The Digital Exposure of English Place-Names

Kelly Kilpatrick, Research Fellow, Institute for Name-Studies (University of Nottingham)

The Digital Exposure of English Place-Names (DEEP) project aims to digitise the Survey volumes of the English Place-Name Society. This information has not previously been available electronically, and digitising this material will enable it to be cross-searched and mapped like never before. DEEP is funded by JISC, and has been running from 2011 and will be completed in October 2013. This collaborative, multi-institutional digital project draws on the expertise of toponymists, technical developers and web designers from the following institutions: The Institute for Name-Studies (University of Nottingham), Centre for Data Digitisation and Analysis (Queen’s University Belfast), Language Technology Group (University of Edinburgh) and The Centre for e-Research (King’s College London).

The developments of English place-names have been systematically surveyed by the English Place-Name Society (EPNS) since 1922, detailing over four million place-name forms from classical sources, through the Middle Ages to the modern period. To date, the Society has published 89 volumes, and the Survey is still ongoing. By digitising the volumes using XML markup language, it is possible to link and cross-search the historic place-name forms, dates and sources—amongst a number of other useful functions—thereby creating an important online research tool. There will be two main outputs from the DEEP project: the first an online Historical Gazetteer of place-names and their attestations, and the second a website containing all the EPNS Survey data allowing for complex free-text and element searching. The Historical Gazetteer is a free online database, and the Survey website will be available to members of Higher Education Institutions and the English Place-Name Society.

Over the past year considerable progress has been made, and we are now nearing the completion of the Historical Gazetteer database.

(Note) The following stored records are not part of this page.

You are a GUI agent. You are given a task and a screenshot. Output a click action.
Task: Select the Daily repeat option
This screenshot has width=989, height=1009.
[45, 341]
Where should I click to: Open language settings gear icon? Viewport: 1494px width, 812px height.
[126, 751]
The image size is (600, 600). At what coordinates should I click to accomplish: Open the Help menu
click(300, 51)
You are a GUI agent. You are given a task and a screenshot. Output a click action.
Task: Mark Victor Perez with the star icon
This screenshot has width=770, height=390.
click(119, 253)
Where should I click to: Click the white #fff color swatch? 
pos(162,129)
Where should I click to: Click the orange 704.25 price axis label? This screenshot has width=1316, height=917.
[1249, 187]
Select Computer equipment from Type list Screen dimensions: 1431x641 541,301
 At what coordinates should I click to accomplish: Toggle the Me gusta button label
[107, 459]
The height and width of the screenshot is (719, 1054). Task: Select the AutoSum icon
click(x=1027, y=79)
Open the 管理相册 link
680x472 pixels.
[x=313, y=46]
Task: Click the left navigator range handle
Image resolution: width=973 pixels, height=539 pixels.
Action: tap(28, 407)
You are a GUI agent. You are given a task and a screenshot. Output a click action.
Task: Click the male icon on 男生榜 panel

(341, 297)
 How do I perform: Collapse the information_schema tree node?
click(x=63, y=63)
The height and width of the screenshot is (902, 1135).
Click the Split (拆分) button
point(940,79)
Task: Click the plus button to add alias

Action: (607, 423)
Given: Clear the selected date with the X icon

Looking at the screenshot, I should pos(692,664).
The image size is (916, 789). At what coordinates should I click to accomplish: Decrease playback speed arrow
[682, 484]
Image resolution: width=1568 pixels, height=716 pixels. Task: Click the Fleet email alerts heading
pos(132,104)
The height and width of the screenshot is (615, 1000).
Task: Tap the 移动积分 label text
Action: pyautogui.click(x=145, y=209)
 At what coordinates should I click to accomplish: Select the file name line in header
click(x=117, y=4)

Numerous methodological and technical challenges have arisen throughout the project, notably how to cope with variation in the presentation of the material in the Survey volumes. Though the basic format has remained relatively consistent, since the publication of The Place-Names of Buckinghamshire in 1925 there has been considerable development and variation over the past nine decades. The Shropshire survey, for example, is presented differently from other counties. The major names in Shropshire are dealt with in the first volume, with further discussion of place-names by parishes in the following volumes with cross-references to names in the first. This is easy to follow in the paper volumes, but difficult from a technical processing perspective; linking the correct information between the volumes required considerable planning. The administrative hierarchy also varies from county to county and preserving this structure has generated numerous challenges and required innovative solutions. While the administrative geography of many counties are organised into hundreds or wapentakes, some have different administrative levels. The highest administrative level within Sussex, for example, is a Rape, and in Westmorland a Barony. These different levels require different processing to ensure that they are represented correctly. Additionally, with over 7,000 sources cited throughout the Survey, we also had to devise a systematic process to cope with the Survey bibliography.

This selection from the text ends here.